MOTIFS DE LA DÉCISION
Sur la responsabilité contractuelle :
La SAS Immomédia Communication soutient qu'aucun des candidats que la SAS CCLD lui a présentés ne répondait à la qualification et aux compétences requises. Elle n'a pu que constater l'incapacité de la SAS CCLD à mener à bien sa mission. En effet, la notion de recrutement s'entend nécessairement d'une embauche définitive, ou durable à tout le moins, et non du simple déroulement d'une période d'essai, eût-elle été renouvelée.

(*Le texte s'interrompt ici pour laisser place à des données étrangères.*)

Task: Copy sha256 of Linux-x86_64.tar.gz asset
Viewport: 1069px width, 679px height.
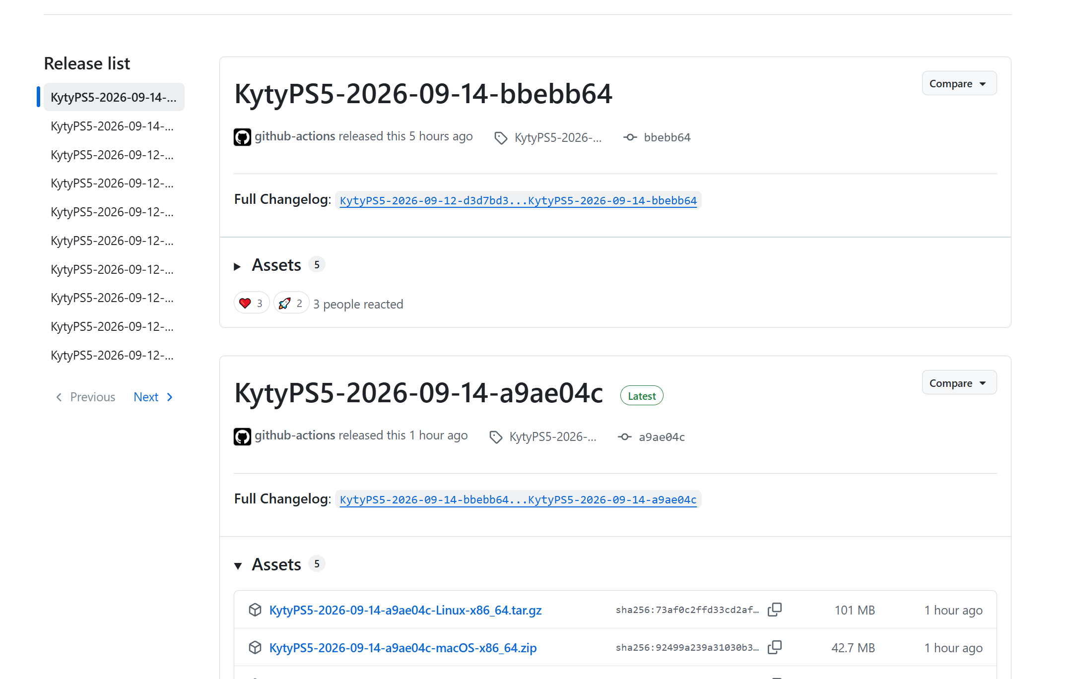Action: coord(775,610)
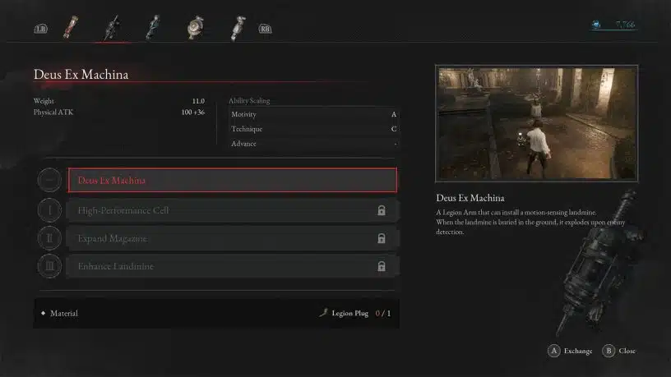Image resolution: width=671 pixels, height=377 pixels.
Task: Click the tier III circle marker
Action: 49,266
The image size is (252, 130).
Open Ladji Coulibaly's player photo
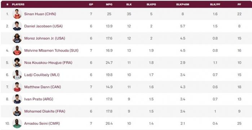pyautogui.click(x=17, y=75)
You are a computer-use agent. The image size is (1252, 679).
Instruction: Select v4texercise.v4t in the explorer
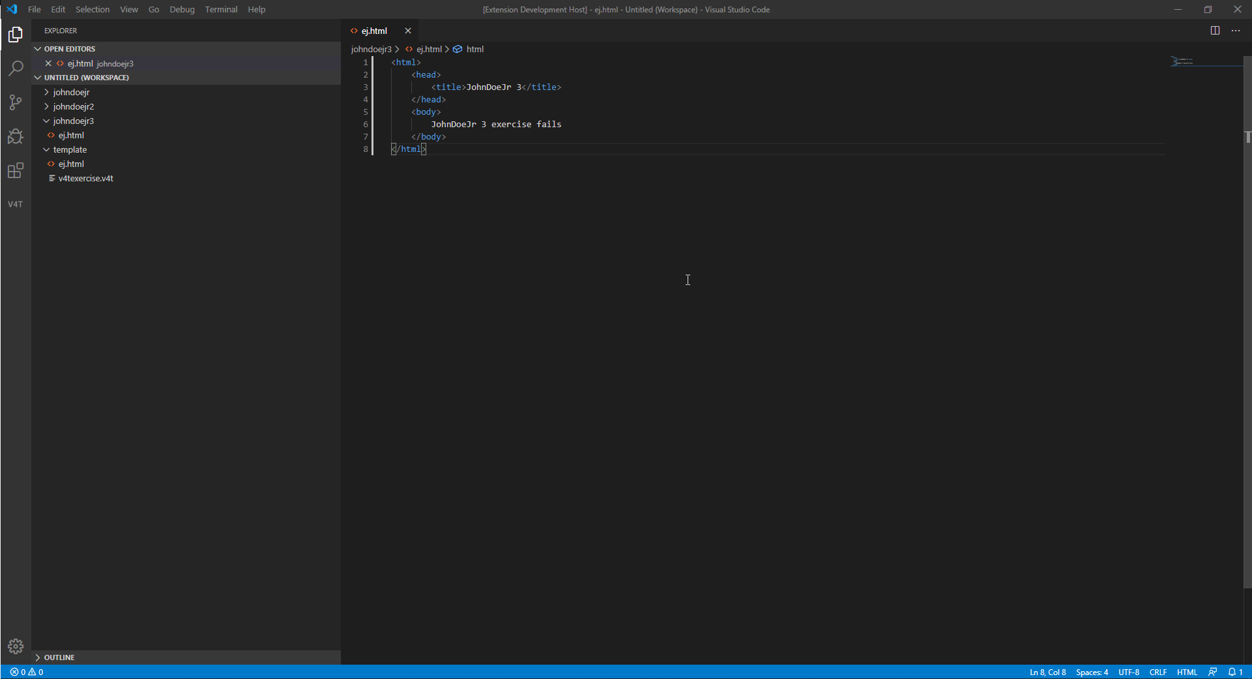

Et la SAS Immomédia Communication de préciser que :
- M. [U], engagé le 5 novembre 2019, a quitté la société le 5 février 2020 à l'issue de sa période d'essai,
- M. [M], engagé le 14 octobre 2019, a disparu presque aussitôt sans fournir la moindre explication, à telle enseigne qu'un terme a été mis à sa période d'essai dès le 24 octobre 2019,
- M. [J], recruté le 2 janvier 2020, n'a pas donné satisfaction à l'issue de sa période d'essai qui a pris fin le 4 février 2020. la SAS CCLD n'aurait d'ailleurs pas été expressément missionnée pour le recrutement d'un chef des ventes sur [Localité 3].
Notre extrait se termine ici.